The techniques her group uses to make these predictions come from a line of research typically motivated by predicting the stock market, which also fluctuates and becomes less certain as the predictions stretch further into the future.
“We have algorithms learn from the data and dynamically update a weighted combination of climate models,” she said. “We use AI as the brain that adaptively combines the climate model predictions into one ensemble prediction that pairs well with the physics-driven models to give a full picture of what may happen.”

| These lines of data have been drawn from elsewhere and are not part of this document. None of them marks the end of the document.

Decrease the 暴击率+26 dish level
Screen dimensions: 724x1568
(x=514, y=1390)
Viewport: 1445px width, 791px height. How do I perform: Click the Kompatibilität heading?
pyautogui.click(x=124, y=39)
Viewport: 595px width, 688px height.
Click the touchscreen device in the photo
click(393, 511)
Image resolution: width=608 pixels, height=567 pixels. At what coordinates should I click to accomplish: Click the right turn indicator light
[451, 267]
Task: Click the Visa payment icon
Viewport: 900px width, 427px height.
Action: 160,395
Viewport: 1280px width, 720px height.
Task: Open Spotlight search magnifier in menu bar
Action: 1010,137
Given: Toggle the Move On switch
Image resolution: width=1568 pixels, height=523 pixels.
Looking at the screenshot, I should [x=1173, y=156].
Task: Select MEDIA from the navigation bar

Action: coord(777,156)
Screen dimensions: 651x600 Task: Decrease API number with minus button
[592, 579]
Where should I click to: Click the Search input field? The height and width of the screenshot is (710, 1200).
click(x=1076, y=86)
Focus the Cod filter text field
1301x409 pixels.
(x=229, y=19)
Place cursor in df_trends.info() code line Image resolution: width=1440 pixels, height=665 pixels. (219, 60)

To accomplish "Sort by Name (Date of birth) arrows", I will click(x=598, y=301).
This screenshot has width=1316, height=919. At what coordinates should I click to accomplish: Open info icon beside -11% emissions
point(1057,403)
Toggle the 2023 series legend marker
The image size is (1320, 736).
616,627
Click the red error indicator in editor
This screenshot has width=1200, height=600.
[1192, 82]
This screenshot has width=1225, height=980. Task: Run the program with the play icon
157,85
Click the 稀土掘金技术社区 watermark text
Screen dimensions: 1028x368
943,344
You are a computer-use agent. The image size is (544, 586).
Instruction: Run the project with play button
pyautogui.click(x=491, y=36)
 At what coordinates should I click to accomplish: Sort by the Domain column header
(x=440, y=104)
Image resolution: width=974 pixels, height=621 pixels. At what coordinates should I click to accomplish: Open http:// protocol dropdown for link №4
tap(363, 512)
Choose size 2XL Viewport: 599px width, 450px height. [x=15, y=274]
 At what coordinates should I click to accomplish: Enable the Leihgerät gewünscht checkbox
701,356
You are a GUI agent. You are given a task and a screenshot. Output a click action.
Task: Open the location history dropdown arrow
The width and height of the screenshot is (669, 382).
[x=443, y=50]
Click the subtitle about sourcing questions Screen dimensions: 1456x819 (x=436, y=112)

The applications of this kind of work are broad. Recent work in Monteleoni’s research group used machine learning to forecast hurricane tracks, which could allow more time for communities to prepare or respond. Her group also uses machine learning to explore how extreme weather events like drought are related to climate change overall. With Météo-France, her group is starting a project on detecting avalanches in satellite remote sensing images – something that could be applied in Colorado easily she said.
“There is a lot of snow measurement here in the Rockies. If you can save people from going out into these dangerous conditions to do that - just be able to detect avalanche disruptions from satellites instead - that would be helpful,” she said.
With projects like that in mind, Monteleoni said she is eager to build connections at the university. To that end, she plans to join several Interdisciplinary Research Themes including the Water-Energy Nexus IRT, Imaging Science IRT and Autonomous Systems IRT. She said she was also eager to collaborate with regional, national and international groups on all of these problems and others, growing CU Boulder’s reputation in the field.
“My goal is to build on our strengths in computer science and machine learning and bridge that with other departments and institutes at CU, along with other institutions like NCAR that are doing climate and sustainability research,” she said. “I also want to help broaden diversity in our programs through collaborative and interdisciplinary events like hackathons.”